As it currently stands, Abbott is on track to have the plant up and running in the next couple weeks, and products should hit shelves within the next couple months. In the meantime, increased production from other manufacturers and increased imports should alleviate some of the immediate strain.

The bad news: While it was a perfect storm of factors that caused the baby formula crisis, it’s extremely possible — even likely — that this can happen again if we don’t fix the underlying problems.

The market for baby formula is cornered by four companies — Abbott, Nestle/Gerber, Mead Johnson/Reckitt and Perrigo — that produce 90% of the formula sold in the U.S. (imports account for 2%). Abbott, Nestle and Mead Johnson are the only companies with WIC contracts. When Abbott’s Michigan facility closed down, supply plummeted and couldn’t keep up with the demand from a recent uptick in births.

But that’s what happens when monopolies seize control of the market. Abbott alone provides an outsized share of formula, so when one of its facilities went down, it created a gaping hole in the supply chain. And because of the shortage, the company is unlikely to face major backlash for putting infants’ health at risk, because the nation is desperate for the product that only it and a few others can provide.

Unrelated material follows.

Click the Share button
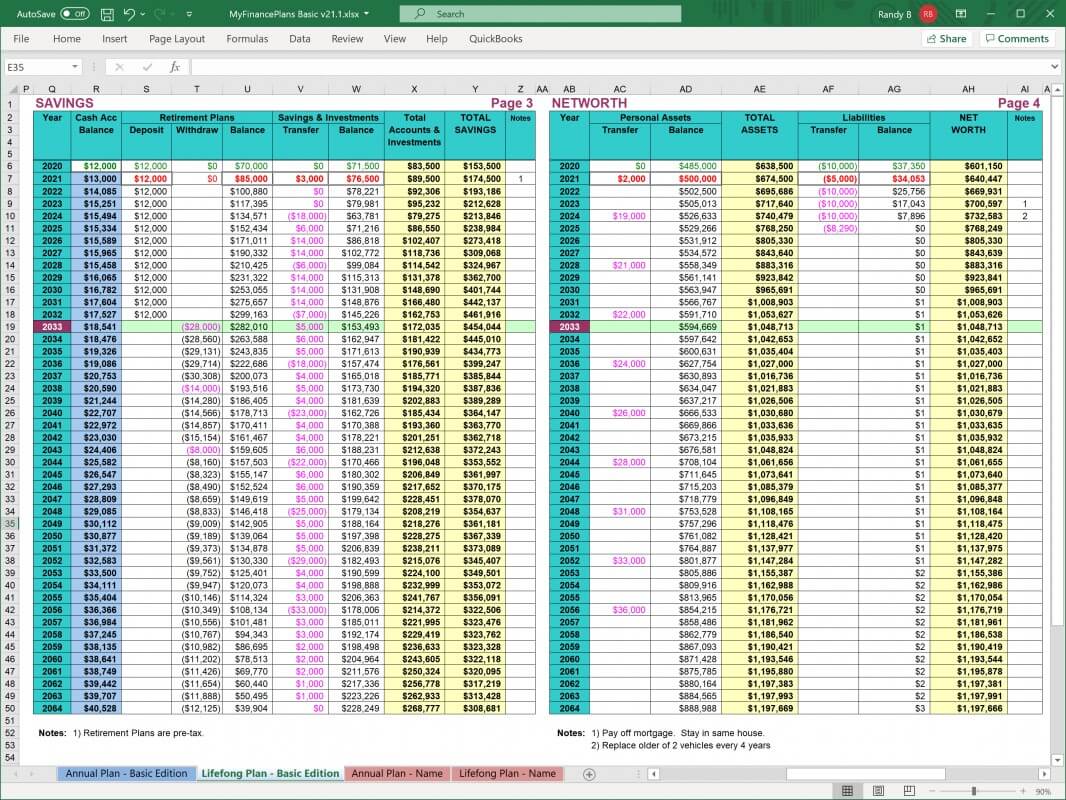The width and height of the screenshot is (1066, 800). click(945, 38)
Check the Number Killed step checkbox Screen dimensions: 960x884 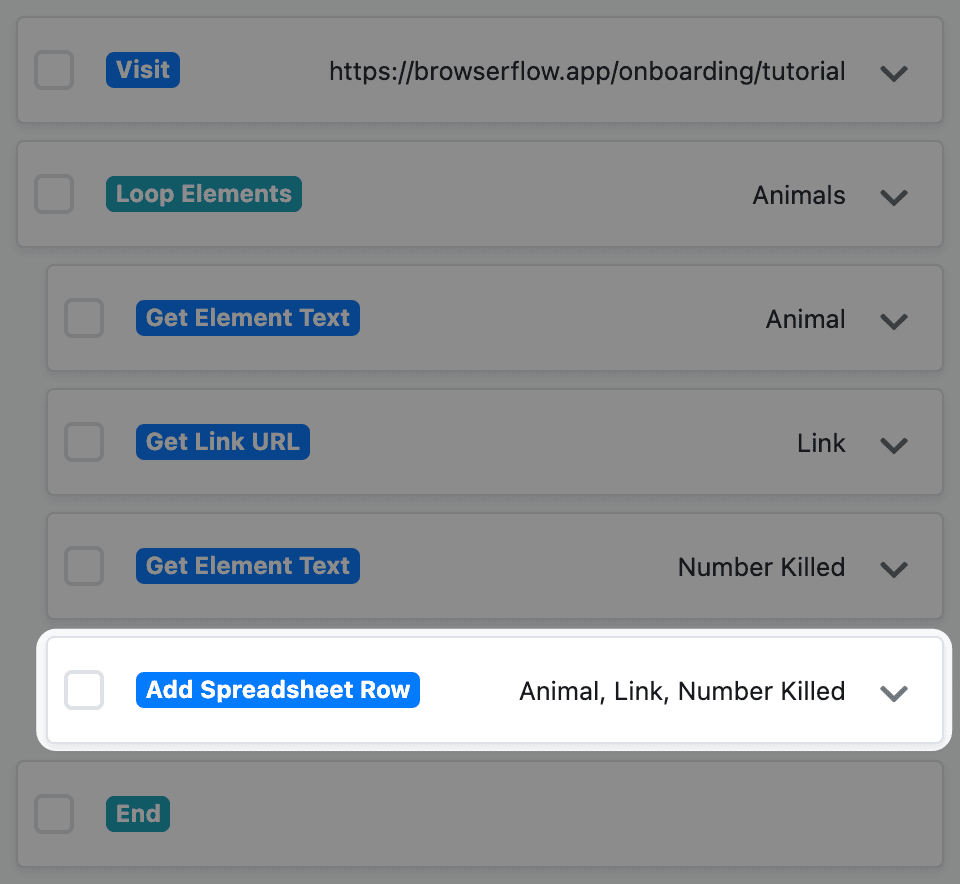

The other problem has been the systematic dismantling and undermining of regulatory bodies like the FDA.

Frankly, the FDA dropped the ball when it comes to the Abbott Michigan plant. But it’s hard to blame the FDA for failing when laissez faire congresses have stripped federal agencies of funding, increasingly conservative courts have stripped them of power and certain recent presidents staffed them with big-wigs from the very industries they are meant to regulate.

Increasing production and flying in formula is a short-term solution for the immediate crisis. But if we want to prevent this from happening again, the federal government needs to find Teddy Roosevelt’s big stick and start busting these monopolies, and it needs to reassert — and empower — the FDA’s mission to protect consumers.